The real party in interest in the present application is now A9.com, Inc., which is a 
subsidiary of Amazon.com, Inc. 

B. RELATED APPEALS OR INTERFERENCES (UPDATED) 

An appeal is now pending in U.S. Appl. No. 09/729,646, filed December 4, 2000, titled 
GRAMMAR GENERATION FOR VOICE-BASED SEARCHES, which is owned by the 
assignee of the present application. An Appeal Brief has not yet been filed. 

C. SUMMARY OF OFFICE ACTION 

In the Office Action mailed on August 11, 2004 (hereinafter "the Office Action"), the 
Examiner rejected Claims 1-16, 20-26, 28, 29 and 31-55 on obviousness grounds over the 
combination of U.S. Patent No. 6,377,927 ("Loghmani et al"), U.S. Patent No. 5,917,889 
("Brotman"), and U.S. Patent No. 6,434,524 ("Weber '524"). 

The status of Claims 17-19 and 27 is not clear from the Office Action. Based on the last 
paragraph of page 7 of the Office Action, Appellants assume these claims are rejected on 
obviousness grounds over the aforementioned patents in combination with U.S. Patent No. 
6,532,444 to Weber. 

The status of Claim 30 is also unclear, as the Office Action does not set forth any basis 
for rejecting Claim 30. Appellant respectfully requests that the Examiner clarify the status of 
Claim 30 in his Reply Brief. Unless a basis for rejection is provided, Appellant requests that 
Claim 30 be treated as allowed, and be omitted from this appeal. 

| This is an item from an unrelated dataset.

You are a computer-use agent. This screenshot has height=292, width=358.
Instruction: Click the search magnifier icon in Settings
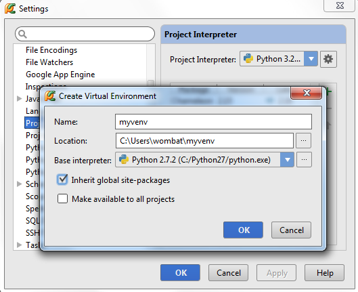pyautogui.click(x=22, y=34)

D. ISSUES PRESENTED ON APPEAL 

In view of Appellant's election to group the dependent claims with their respective 
independent claims, the only issue presented on appeal is whether independent Claims 1, 15, 24, 
33, 43 and 50 are properly rejected on obviousness grounds over the combination of Loghmani et 
al, Brotman, and Weber '524.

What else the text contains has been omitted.